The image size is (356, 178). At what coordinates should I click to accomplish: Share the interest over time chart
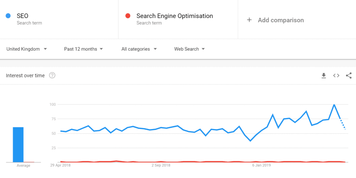pos(349,75)
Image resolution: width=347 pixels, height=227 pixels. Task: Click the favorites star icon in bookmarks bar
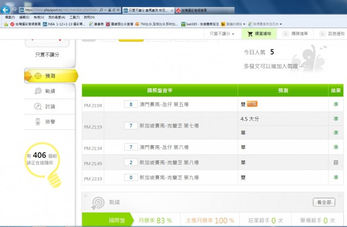5,24

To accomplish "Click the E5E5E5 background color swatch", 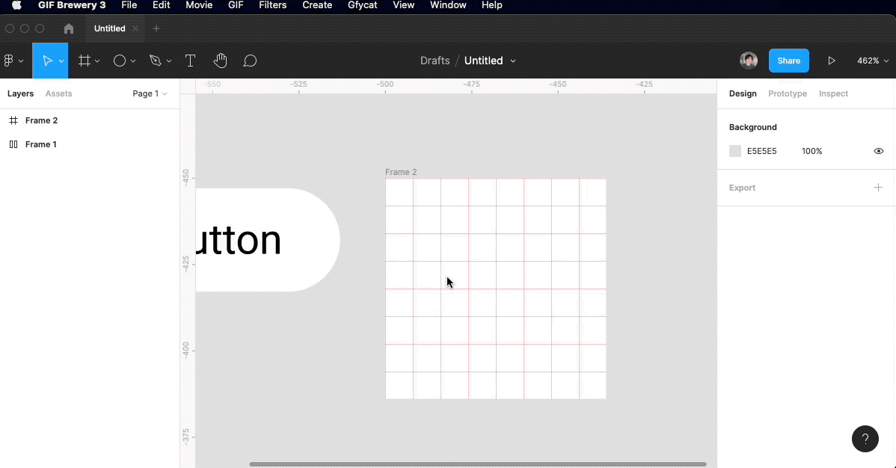I will pyautogui.click(x=735, y=151).
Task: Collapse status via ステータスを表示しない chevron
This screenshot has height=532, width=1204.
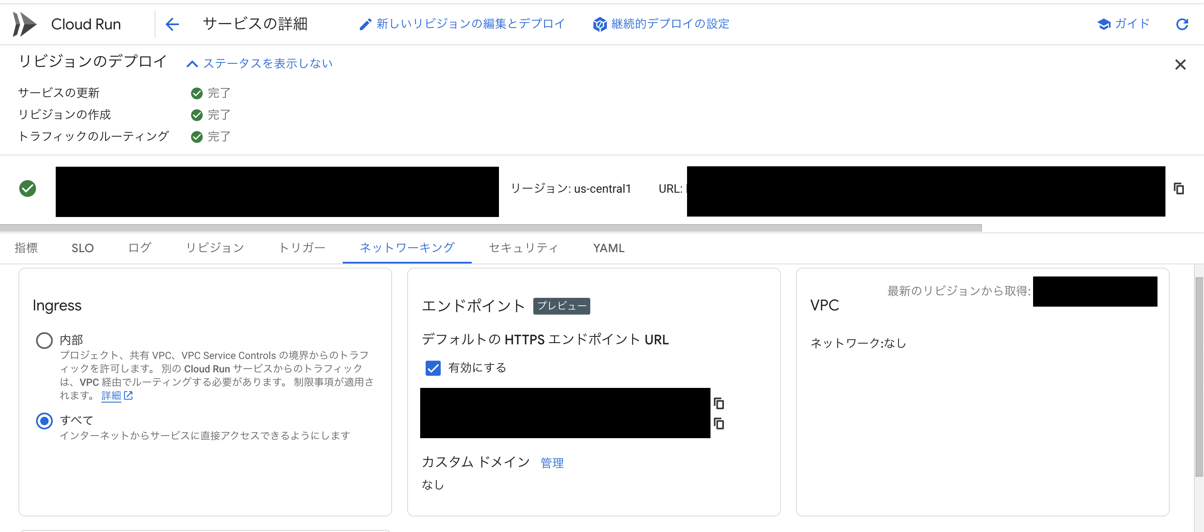Action: 192,64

**Exercise aim:**
In the copy you return, include exactly the lines from the one containing "Task: Collapse status via ステータスを表示しない chevron" through the final line of the listing, and no pictures.

**Solution to the problem:**
Task: Collapse status via ステータスを表示しない chevron
This screenshot has height=532, width=1204.
Action: 192,64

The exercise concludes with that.